(Beginning of INPUT RECORDS)
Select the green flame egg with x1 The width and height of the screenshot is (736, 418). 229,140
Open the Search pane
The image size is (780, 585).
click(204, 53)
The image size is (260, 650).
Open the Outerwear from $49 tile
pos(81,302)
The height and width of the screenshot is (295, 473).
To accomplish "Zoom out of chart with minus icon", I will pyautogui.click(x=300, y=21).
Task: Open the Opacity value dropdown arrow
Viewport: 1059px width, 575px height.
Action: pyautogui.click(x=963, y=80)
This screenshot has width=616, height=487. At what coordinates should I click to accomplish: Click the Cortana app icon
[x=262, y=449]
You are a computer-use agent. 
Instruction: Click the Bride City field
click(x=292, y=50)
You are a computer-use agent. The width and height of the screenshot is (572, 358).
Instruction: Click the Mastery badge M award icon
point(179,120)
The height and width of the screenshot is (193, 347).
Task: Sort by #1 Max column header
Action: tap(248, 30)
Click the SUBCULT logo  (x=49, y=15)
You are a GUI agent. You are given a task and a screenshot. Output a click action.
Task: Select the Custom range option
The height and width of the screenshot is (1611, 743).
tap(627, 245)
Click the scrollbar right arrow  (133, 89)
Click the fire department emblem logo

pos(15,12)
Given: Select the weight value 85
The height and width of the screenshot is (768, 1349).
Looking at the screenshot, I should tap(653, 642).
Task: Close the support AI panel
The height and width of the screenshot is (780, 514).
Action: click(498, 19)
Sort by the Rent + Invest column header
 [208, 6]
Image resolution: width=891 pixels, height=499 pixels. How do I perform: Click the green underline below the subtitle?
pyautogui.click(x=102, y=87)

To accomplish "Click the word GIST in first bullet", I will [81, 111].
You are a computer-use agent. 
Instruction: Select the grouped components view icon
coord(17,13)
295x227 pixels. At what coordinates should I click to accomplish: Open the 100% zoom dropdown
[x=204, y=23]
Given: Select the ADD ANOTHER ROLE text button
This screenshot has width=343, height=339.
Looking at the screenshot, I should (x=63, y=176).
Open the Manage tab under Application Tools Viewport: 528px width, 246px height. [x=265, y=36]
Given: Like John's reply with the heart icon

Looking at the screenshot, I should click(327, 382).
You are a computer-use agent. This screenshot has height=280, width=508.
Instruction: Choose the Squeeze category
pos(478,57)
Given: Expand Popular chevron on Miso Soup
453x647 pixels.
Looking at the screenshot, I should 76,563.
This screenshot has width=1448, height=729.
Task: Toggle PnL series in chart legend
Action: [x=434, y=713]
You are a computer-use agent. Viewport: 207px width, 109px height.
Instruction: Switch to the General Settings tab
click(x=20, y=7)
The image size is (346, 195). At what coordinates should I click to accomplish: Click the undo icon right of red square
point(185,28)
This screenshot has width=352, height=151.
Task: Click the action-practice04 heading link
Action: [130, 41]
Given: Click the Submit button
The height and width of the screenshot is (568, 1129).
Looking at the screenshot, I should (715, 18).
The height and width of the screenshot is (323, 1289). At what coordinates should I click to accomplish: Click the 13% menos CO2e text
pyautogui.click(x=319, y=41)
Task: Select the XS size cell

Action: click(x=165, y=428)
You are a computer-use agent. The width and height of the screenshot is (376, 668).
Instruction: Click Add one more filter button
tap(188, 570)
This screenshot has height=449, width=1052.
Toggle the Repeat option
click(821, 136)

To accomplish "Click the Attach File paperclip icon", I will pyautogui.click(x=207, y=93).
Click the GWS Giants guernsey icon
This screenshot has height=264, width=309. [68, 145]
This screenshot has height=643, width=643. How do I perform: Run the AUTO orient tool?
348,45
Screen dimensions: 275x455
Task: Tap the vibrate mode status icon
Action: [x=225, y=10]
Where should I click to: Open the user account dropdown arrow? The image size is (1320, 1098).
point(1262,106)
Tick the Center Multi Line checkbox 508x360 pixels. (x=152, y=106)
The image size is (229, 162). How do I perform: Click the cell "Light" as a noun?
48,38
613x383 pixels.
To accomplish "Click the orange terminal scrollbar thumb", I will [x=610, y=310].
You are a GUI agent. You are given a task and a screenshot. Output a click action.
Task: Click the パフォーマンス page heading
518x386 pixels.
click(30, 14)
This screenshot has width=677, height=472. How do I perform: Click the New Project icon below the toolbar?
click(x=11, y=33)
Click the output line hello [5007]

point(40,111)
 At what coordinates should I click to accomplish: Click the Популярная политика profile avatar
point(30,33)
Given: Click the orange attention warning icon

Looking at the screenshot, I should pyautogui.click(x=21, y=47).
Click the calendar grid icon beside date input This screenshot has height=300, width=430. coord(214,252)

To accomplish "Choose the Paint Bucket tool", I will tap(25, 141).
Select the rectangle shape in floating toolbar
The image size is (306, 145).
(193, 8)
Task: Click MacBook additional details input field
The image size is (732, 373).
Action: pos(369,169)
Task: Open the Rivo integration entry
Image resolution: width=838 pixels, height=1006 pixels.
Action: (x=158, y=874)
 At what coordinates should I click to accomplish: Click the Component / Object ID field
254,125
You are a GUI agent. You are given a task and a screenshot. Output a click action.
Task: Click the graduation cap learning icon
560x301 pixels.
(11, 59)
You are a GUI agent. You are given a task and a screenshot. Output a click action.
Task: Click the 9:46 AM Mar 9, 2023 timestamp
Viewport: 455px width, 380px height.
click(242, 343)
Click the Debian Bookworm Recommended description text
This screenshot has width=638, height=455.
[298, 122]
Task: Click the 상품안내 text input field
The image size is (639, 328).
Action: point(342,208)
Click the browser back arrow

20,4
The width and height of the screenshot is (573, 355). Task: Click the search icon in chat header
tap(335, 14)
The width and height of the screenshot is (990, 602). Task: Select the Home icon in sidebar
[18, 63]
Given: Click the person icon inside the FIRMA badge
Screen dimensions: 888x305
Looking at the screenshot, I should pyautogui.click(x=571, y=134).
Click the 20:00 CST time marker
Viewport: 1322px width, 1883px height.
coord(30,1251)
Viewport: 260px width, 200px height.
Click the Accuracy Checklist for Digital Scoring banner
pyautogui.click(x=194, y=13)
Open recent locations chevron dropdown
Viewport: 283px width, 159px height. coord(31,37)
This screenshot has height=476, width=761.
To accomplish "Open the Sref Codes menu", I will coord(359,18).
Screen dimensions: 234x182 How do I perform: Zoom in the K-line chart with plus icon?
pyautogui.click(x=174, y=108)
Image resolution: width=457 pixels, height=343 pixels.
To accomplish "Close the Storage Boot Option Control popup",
(End of INPUT RECORDS)
_EXERCISE_. Look through the entries above, and wherever a line holds the string "Close", copy it.

_THE ANSWER_.
Task: Close the support AI panel
To accomplish "Close the Storage Boot Option Control popup",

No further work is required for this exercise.